> **TASK TO CARRY OUT**: Return the run of lines below that opens with the line containing "[Où sont les quartiers d'art ?] (978, 1314)" and closes with the line containing "[More Lancia D50", keeping each one exact.

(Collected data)

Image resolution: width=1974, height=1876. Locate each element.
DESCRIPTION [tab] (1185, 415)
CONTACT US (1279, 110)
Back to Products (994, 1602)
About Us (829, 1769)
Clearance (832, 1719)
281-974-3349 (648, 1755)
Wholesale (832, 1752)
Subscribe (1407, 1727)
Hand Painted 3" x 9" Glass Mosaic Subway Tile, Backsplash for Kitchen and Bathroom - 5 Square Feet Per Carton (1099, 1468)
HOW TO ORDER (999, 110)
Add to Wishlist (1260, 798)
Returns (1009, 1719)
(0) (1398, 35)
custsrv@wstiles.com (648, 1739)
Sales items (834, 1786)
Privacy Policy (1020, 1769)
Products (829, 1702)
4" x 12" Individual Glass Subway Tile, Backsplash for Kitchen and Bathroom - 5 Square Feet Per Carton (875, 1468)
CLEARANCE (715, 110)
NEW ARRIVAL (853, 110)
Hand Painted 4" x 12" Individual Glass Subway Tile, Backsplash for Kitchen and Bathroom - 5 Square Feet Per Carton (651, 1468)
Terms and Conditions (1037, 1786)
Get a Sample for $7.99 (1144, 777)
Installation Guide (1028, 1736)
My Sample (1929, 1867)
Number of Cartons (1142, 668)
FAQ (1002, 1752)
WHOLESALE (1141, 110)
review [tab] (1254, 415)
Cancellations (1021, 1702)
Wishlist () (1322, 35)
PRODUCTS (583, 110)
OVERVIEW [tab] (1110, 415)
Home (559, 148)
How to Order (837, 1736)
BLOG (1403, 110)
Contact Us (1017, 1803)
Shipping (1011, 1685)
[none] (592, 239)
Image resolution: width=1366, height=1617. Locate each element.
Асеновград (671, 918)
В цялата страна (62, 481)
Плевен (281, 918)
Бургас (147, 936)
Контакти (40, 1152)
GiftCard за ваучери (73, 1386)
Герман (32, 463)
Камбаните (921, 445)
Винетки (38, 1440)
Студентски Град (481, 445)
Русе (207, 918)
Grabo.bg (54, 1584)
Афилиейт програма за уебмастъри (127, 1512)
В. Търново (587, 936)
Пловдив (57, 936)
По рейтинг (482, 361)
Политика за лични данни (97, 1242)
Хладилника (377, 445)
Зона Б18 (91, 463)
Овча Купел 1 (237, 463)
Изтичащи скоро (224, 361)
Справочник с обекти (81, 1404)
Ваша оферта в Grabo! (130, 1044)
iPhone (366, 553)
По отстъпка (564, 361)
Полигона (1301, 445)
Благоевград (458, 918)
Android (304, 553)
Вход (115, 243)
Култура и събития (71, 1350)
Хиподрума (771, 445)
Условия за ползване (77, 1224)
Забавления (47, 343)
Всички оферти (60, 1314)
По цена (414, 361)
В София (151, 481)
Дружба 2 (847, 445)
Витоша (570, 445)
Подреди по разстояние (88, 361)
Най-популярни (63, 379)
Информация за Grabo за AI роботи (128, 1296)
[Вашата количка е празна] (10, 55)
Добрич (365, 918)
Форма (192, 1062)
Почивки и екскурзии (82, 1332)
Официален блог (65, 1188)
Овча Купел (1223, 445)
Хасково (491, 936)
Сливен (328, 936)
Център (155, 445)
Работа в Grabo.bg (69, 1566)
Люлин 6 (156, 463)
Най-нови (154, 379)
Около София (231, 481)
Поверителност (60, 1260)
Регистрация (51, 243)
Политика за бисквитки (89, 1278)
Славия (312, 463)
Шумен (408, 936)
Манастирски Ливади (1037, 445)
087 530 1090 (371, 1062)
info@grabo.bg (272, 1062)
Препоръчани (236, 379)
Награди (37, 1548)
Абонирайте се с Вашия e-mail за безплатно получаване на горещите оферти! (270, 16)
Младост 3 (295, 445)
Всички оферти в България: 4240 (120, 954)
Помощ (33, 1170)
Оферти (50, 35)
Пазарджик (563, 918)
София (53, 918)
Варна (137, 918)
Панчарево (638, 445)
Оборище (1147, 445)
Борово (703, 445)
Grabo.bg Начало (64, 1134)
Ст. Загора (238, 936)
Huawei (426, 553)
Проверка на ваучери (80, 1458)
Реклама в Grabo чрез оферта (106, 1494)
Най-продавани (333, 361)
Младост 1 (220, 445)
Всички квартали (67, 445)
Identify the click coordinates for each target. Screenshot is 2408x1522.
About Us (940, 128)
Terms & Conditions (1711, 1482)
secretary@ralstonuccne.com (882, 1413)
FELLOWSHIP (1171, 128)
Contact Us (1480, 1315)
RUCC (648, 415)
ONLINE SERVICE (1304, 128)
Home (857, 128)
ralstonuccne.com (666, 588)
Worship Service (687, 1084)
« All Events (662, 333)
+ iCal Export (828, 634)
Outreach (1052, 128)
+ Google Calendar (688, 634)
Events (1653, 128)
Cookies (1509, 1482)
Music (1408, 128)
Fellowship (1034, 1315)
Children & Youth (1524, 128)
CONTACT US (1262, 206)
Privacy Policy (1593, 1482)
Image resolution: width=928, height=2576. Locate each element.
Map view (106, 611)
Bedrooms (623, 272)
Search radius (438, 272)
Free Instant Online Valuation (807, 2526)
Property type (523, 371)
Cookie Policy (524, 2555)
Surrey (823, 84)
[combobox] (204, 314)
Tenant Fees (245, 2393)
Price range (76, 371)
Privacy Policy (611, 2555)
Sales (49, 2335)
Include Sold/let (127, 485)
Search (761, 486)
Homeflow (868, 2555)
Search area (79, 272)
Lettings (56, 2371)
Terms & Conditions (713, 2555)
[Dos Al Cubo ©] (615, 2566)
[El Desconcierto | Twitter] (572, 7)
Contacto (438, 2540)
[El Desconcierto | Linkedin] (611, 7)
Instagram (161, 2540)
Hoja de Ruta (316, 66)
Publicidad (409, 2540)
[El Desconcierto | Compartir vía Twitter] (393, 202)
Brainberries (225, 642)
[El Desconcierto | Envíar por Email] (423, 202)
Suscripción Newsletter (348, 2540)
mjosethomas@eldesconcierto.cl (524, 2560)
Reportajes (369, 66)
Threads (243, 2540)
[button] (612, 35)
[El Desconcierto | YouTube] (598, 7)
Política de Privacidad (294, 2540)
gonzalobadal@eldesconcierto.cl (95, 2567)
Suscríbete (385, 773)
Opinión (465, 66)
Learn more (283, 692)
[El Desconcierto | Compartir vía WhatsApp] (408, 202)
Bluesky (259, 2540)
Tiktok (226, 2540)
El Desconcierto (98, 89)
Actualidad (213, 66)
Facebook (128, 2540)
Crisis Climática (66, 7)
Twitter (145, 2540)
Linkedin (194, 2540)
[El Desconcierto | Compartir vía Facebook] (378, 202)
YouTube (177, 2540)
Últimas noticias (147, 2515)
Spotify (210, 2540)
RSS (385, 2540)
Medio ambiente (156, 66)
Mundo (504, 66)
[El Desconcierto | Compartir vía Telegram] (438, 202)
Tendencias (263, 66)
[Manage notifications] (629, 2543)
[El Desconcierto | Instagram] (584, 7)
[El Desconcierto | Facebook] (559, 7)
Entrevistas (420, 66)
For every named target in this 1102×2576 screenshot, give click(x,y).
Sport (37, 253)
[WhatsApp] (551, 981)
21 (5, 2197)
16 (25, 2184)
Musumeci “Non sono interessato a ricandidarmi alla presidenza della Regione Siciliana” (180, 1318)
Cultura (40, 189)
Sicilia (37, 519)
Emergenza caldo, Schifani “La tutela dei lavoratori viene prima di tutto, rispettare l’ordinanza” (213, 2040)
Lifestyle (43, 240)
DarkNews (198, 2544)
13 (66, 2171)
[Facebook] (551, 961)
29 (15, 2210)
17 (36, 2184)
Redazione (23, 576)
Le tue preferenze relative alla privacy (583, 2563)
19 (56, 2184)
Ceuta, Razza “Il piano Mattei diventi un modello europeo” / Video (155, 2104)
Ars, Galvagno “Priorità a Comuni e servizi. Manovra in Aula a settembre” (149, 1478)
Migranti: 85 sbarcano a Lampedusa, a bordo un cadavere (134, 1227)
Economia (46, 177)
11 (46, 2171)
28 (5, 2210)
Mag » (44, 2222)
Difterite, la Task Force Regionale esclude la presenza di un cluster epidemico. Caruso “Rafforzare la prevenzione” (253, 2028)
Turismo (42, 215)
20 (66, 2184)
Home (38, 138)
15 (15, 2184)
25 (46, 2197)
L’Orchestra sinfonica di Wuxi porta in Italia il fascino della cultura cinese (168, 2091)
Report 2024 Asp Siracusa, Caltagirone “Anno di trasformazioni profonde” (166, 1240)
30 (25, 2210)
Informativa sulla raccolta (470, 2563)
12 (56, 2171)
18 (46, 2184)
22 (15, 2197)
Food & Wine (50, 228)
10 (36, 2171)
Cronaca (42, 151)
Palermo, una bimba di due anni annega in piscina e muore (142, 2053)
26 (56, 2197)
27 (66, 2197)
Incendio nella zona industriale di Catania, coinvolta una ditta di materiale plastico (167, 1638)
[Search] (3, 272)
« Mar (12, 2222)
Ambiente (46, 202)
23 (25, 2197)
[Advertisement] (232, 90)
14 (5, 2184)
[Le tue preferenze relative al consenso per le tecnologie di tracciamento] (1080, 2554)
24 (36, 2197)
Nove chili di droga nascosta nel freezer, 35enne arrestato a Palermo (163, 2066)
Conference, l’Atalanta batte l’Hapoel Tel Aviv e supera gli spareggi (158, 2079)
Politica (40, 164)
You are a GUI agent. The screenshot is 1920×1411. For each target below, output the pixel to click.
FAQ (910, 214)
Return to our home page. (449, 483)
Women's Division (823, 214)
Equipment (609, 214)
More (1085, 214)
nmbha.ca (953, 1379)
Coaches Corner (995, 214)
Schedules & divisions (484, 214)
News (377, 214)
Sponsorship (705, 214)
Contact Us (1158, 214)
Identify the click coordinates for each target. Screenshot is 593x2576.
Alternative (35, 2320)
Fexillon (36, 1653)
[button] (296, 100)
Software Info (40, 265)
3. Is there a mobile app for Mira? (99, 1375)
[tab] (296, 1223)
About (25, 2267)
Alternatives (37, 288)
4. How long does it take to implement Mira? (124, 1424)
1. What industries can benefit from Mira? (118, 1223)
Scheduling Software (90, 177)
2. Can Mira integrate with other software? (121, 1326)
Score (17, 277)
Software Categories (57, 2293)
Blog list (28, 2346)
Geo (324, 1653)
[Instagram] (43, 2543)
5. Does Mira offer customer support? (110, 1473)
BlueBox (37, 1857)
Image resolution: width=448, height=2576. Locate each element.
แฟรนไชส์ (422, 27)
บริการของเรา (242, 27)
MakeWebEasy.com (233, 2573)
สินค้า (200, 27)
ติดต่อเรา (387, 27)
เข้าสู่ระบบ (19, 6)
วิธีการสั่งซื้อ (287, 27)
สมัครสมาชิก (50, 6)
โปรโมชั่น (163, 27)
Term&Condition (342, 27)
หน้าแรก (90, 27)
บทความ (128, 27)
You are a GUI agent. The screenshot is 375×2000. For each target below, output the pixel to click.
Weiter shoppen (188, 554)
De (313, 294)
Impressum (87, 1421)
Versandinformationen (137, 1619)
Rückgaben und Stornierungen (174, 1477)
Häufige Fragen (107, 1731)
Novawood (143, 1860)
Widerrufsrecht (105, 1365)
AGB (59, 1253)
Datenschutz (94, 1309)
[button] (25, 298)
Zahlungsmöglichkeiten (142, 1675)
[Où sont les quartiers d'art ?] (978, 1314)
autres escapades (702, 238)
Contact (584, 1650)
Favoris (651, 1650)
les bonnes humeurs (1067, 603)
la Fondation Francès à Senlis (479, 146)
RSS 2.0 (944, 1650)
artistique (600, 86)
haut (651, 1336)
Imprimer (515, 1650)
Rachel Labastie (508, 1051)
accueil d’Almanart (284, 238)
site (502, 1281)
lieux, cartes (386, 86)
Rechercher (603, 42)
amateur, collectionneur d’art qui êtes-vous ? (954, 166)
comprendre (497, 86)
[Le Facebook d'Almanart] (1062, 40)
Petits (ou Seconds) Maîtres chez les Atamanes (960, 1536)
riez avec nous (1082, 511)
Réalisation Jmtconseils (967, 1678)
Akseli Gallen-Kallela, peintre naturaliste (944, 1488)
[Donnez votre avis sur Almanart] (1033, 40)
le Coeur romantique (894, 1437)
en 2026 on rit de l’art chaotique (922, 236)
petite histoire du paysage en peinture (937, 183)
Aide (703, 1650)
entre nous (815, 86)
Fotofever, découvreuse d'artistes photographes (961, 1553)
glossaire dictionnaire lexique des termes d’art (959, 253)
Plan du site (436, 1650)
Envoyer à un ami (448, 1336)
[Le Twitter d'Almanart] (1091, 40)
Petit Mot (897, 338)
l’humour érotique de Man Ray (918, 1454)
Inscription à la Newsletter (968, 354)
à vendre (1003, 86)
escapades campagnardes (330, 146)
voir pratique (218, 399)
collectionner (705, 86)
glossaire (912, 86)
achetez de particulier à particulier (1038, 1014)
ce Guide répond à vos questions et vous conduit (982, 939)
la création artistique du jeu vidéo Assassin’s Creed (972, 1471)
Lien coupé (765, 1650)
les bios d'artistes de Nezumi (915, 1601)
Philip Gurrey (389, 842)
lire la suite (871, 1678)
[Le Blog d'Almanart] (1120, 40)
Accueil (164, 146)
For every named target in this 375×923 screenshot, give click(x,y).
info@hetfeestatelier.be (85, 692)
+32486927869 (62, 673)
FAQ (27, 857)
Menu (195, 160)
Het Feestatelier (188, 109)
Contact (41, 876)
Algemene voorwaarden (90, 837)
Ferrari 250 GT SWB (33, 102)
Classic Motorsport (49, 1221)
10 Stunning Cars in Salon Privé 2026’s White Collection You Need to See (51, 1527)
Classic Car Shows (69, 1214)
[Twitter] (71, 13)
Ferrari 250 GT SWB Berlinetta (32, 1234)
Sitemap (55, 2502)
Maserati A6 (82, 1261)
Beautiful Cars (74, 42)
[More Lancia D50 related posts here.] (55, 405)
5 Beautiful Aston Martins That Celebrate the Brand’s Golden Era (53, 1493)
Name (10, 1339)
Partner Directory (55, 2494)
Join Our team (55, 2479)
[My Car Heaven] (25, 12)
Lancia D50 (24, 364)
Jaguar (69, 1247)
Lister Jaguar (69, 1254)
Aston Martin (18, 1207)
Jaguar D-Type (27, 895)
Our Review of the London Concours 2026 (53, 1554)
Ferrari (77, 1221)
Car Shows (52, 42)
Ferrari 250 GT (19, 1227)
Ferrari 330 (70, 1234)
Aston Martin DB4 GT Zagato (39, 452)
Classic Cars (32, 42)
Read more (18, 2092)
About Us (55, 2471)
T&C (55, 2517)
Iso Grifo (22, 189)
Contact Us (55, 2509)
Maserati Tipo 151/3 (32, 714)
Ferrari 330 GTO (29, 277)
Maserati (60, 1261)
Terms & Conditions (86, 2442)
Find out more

> **TASK RESPONSE**:
[Où sont les quartiers d'art ?] (978, 1314)
autres escapades (702, 238)
Contact (584, 1650)
Favoris (651, 1650)
les bonnes humeurs (1067, 603)
la Fondation Francès à Senlis (479, 146)
RSS 2.0 (944, 1650)
artistique (600, 86)
haut (651, 1336)
Imprimer (515, 1650)
Rachel Labastie (508, 1051)
accueil d’Almanart (284, 238)
site (502, 1281)
lieux, cartes (386, 86)
Rechercher (603, 42)
amateur, collectionneur d’art qui êtes-vous ? (954, 166)
comprendre (497, 86)
[Le Facebook d'Almanart] (1062, 40)
Petits (ou Seconds) Maîtres chez les Atamanes (960, 1536)
riez avec nous (1082, 511)
Réalisation Jmtconseils (967, 1678)
Akseli Gallen-Kallela, peintre naturaliste (944, 1488)
[Donnez votre avis sur Almanart] (1033, 40)
le Coeur romantique (894, 1437)
en 2026 on rit de l’art chaotique (922, 236)
petite histoire du paysage en peinture (937, 183)
Aide (703, 1650)
entre nous (815, 86)
Fotofever, découvreuse d'artistes photographes (961, 1553)
glossaire dictionnaire lexique des termes d’art (959, 253)
Plan du site (436, 1650)
Envoyer à un ami (448, 1336)
[Le Twitter d'Almanart] (1091, 40)
Petit Mot (897, 338)
l’humour érotique de Man Ray (918, 1454)
Inscription à la Newsletter (968, 354)
à vendre (1003, 86)
escapades campagnardes (330, 146)
voir pratique (218, 399)
collectionner (705, 86)
glossaire (912, 86)
achetez de particulier à particulier (1038, 1014)
ce Guide répond à vos questions et vous conduit (982, 939)
la création artistique du jeu vidéo Assassin’s Creed (972, 1471)
Lien coupé (765, 1650)
les bios d'artistes de Nezumi (915, 1601)
Philip Gurrey (389, 842)
lire la suite (871, 1678)
[Le Blog d'Almanart] (1120, 40)
Accueil (164, 146)
For every named target in this 375×923 screenshot, give click(x,y).
info@hetfeestatelier.be (85, 692)
+32486927869 (62, 673)
FAQ (27, 857)
Menu (195, 160)
Het Feestatelier (188, 109)
Contact (41, 876)
Algemene voorwaarden (90, 837)
Ferrari 250 GT SWB (33, 102)
Classic Motorsport (49, 1221)
10 Stunning Cars in Salon Privé 2026’s White Collection You Need to See (51, 1527)
Classic Car Shows (69, 1214)
[Twitter] (71, 13)
Ferrari 250 GT SWB Berlinetta (32, 1234)
Sitemap (55, 2502)
Maserati A6 (82, 1261)
Beautiful Cars (74, 42)
[More Lancia D50 related posts here.] (55, 405)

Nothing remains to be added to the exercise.